START Dataset records

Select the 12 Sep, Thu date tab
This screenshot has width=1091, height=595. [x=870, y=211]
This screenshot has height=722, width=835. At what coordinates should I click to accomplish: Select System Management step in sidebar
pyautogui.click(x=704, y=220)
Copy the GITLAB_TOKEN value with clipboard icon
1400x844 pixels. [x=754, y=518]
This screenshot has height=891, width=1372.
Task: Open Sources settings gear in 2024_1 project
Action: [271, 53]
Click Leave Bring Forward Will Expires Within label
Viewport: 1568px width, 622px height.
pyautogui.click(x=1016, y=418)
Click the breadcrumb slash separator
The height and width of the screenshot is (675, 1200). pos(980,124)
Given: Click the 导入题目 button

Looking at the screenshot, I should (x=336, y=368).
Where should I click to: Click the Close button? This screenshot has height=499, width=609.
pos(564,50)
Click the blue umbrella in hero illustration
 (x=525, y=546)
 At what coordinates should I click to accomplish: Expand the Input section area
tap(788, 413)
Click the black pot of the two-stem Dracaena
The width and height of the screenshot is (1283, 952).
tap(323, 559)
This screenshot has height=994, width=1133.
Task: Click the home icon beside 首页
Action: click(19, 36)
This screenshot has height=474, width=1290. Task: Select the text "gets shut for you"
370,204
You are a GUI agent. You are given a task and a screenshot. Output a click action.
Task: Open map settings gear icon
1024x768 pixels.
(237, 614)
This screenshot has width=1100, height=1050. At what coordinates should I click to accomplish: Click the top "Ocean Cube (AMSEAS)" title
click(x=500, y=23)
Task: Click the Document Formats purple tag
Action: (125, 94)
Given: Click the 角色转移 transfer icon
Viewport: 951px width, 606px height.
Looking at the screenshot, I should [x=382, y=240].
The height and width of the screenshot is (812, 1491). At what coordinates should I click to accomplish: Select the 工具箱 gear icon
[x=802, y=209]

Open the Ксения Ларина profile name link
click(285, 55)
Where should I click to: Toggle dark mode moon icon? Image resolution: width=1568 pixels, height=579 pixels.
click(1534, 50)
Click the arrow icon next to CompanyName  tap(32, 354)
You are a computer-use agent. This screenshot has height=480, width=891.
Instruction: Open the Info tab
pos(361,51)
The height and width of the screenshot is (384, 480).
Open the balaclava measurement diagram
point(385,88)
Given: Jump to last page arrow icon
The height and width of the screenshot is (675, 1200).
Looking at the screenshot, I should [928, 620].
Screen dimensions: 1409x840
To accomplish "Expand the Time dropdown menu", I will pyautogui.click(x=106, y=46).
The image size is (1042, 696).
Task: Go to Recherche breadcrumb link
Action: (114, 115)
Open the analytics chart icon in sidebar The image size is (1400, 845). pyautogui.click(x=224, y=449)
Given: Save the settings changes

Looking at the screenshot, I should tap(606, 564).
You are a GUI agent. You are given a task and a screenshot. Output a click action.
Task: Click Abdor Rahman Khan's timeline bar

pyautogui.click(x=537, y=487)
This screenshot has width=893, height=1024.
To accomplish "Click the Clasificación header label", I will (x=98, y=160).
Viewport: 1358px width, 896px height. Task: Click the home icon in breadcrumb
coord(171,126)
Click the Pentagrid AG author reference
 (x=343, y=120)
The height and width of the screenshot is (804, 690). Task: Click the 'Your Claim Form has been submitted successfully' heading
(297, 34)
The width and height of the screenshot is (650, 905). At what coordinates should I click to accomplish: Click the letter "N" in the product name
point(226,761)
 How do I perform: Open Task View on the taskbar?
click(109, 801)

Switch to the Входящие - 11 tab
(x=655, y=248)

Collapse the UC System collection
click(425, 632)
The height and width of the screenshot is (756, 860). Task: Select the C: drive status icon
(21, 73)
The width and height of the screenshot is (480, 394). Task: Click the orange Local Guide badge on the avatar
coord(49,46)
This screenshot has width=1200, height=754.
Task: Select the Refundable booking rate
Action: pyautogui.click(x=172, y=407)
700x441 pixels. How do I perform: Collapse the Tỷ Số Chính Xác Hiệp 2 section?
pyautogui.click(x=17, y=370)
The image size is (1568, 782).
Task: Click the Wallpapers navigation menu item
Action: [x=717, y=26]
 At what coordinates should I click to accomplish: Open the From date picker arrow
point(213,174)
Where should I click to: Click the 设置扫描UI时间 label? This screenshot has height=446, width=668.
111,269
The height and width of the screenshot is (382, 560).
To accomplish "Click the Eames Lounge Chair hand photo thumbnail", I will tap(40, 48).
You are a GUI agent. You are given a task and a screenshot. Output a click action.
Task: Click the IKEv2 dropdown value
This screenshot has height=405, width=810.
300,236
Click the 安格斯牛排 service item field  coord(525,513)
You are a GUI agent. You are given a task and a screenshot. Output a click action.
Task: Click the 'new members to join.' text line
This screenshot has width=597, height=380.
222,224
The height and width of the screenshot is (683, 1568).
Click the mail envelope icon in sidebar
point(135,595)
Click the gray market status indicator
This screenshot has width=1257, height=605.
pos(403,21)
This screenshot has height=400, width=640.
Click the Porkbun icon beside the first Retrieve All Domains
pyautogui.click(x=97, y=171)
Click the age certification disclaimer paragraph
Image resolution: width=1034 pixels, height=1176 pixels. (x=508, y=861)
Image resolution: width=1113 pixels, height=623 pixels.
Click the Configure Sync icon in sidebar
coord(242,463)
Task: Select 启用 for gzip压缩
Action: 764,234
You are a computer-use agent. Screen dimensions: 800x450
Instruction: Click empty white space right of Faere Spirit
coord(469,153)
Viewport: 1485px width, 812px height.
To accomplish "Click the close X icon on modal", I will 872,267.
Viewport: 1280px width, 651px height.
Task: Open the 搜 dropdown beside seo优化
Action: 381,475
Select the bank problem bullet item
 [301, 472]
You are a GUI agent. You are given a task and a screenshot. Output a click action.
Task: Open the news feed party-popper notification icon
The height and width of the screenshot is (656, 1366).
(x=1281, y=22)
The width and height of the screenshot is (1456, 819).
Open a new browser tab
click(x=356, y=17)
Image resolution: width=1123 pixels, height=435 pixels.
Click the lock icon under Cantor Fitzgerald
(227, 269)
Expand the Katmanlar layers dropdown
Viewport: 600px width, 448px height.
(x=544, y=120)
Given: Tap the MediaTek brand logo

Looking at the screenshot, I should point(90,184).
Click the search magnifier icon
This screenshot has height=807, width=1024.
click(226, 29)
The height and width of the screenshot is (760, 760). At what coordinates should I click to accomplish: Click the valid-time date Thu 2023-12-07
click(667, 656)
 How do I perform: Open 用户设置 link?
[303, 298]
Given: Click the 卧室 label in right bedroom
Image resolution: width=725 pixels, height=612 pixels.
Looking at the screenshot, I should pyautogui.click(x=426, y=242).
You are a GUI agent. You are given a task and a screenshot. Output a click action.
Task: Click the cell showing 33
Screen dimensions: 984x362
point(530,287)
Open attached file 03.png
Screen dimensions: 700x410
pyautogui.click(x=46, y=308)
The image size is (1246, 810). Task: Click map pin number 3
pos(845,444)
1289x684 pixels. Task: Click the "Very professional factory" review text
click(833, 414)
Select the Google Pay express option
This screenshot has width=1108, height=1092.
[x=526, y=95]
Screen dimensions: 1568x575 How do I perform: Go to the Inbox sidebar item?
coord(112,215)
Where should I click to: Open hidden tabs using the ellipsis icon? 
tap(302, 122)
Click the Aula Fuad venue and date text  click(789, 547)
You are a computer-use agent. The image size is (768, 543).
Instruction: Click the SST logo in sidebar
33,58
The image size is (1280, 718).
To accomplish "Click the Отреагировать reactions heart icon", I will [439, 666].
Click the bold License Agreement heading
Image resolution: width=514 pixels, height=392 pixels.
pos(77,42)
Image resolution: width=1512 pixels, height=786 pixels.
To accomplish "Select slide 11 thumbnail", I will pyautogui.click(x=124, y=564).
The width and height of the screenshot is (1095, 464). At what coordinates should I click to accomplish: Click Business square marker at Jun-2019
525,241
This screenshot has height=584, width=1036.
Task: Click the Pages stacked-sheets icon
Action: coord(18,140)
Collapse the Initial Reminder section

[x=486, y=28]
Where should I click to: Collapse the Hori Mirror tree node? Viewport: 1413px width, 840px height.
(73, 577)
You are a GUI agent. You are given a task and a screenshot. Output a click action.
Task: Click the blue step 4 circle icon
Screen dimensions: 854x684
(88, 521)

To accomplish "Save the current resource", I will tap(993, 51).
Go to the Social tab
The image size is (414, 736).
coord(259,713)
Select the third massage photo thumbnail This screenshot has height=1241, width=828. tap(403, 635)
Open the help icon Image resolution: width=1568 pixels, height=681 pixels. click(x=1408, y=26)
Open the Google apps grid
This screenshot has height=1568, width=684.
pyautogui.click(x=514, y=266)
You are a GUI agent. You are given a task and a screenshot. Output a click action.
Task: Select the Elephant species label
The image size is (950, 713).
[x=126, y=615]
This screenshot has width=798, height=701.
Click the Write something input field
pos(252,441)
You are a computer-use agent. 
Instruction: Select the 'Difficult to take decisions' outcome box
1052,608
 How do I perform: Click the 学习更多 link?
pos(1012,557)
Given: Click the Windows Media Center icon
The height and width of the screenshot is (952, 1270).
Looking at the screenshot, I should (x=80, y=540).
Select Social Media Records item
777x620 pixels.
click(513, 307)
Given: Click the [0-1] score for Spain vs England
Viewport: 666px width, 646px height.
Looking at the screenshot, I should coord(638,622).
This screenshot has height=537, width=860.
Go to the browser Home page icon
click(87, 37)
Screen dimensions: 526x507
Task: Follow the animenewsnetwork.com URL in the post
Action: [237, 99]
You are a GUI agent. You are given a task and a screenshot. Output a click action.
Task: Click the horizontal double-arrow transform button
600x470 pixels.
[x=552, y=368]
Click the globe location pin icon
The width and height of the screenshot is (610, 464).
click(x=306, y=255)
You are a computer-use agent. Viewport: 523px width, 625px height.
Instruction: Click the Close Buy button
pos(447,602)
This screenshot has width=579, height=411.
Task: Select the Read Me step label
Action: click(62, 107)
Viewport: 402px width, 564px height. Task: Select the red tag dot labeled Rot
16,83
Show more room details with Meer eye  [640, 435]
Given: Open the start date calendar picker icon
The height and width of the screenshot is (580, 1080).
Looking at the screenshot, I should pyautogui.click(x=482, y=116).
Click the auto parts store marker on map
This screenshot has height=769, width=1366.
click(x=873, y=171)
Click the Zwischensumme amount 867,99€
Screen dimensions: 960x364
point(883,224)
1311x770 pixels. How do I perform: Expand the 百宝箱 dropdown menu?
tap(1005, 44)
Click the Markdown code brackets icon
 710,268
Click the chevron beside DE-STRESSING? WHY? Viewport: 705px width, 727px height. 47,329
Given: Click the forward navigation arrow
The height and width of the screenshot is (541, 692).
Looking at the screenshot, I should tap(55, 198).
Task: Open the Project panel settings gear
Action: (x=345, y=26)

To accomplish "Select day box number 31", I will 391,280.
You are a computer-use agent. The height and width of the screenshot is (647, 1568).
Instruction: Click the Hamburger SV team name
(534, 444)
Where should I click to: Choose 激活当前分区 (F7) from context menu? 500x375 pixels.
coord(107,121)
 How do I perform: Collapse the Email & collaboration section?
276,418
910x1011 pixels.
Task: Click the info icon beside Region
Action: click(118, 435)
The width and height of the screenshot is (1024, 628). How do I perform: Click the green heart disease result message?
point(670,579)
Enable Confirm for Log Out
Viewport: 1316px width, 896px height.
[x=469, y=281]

END Dataset records

§ Your task:
Extract every line above that contains the word "heart", matching case exactly.

§ Exercise response:
To accomplish "Click the Отреагировать reactions heart icon", I will [439, 666].
The width and height of the screenshot is (1024, 628). How do I perform: Click the green heart disease result message?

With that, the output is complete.